Exercise
Beginning with the line that holds "Task: Open Settings gear icon in sidebar" in the data below, give again every line through the one that holds "Task: Click the T1", exactly as written.

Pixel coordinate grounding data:
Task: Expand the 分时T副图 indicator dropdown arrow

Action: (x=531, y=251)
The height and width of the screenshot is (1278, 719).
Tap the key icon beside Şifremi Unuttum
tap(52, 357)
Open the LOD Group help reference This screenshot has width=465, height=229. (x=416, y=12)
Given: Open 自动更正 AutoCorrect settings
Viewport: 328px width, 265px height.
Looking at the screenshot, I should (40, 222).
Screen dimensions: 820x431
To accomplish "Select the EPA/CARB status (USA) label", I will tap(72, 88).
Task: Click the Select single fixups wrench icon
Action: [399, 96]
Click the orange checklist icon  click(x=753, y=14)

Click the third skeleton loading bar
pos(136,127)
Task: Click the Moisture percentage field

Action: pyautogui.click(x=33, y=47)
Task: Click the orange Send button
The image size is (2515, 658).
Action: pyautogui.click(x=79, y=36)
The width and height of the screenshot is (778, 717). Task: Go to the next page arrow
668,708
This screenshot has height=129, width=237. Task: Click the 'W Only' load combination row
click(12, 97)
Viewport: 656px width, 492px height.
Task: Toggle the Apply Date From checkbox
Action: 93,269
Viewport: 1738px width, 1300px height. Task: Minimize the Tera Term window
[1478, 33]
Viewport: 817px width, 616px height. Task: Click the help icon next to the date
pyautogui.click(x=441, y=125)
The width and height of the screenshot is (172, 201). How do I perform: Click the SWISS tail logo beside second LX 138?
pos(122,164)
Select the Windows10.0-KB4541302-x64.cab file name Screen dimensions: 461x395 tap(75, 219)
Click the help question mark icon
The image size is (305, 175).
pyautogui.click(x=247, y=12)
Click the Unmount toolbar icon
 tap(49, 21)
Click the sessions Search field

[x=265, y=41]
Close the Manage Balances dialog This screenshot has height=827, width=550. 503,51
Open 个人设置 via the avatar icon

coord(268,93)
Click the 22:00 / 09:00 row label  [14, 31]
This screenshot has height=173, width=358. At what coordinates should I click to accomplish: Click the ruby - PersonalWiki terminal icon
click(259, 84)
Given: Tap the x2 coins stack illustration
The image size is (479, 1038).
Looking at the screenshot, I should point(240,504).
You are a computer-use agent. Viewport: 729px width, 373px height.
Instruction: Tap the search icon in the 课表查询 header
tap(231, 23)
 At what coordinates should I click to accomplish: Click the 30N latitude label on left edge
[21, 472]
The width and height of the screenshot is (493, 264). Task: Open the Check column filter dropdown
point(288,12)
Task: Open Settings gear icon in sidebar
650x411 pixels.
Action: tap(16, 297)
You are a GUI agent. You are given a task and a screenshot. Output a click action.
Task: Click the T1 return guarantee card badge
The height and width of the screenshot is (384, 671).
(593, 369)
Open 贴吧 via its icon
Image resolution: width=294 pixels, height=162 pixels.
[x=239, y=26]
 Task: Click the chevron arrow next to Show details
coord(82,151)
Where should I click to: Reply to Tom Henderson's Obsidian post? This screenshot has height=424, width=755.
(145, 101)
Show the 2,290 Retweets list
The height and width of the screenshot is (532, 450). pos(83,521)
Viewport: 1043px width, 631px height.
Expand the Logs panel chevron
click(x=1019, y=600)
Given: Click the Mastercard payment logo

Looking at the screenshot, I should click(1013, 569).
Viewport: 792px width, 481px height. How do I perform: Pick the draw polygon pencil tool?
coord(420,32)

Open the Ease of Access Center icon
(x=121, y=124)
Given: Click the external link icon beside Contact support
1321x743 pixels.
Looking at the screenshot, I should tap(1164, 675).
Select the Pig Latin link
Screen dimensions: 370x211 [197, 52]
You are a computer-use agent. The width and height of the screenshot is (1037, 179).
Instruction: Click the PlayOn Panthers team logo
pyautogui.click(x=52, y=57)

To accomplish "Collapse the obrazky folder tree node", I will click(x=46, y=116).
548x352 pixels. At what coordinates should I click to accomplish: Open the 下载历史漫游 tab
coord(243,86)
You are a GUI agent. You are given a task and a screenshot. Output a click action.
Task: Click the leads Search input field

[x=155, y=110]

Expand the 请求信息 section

Your solution
Task: Open Settings gear icon in sidebar
650x411 pixels.
Action: tap(16, 297)
You are a GUI agent. You are given a task and a screenshot. Output a click action.
Task: Click the T1 return guarantee card badge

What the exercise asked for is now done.